• Try it
Every line in the data below that holds "Task" should be found and copied.

*** Available records Section Begins ***

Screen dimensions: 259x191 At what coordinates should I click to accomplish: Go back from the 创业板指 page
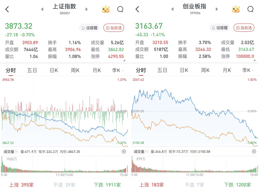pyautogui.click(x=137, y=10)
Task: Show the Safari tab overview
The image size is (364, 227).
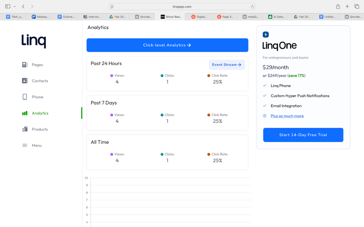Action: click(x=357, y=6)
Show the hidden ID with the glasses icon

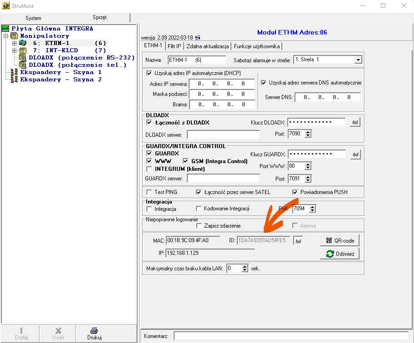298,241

*** Available records Section Ends ***
*** Available records Section Begins ***

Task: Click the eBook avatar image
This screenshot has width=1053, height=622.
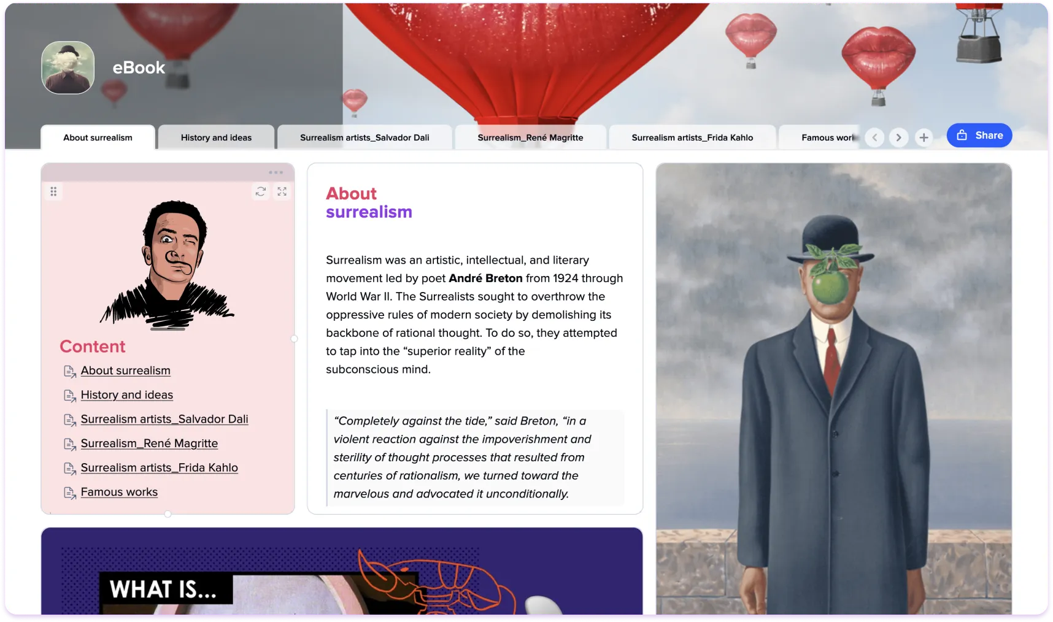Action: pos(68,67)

*** Available records Section Ends ***

• Expected output
Task: Show the Safari tab overview
Task: Click the eBook avatar image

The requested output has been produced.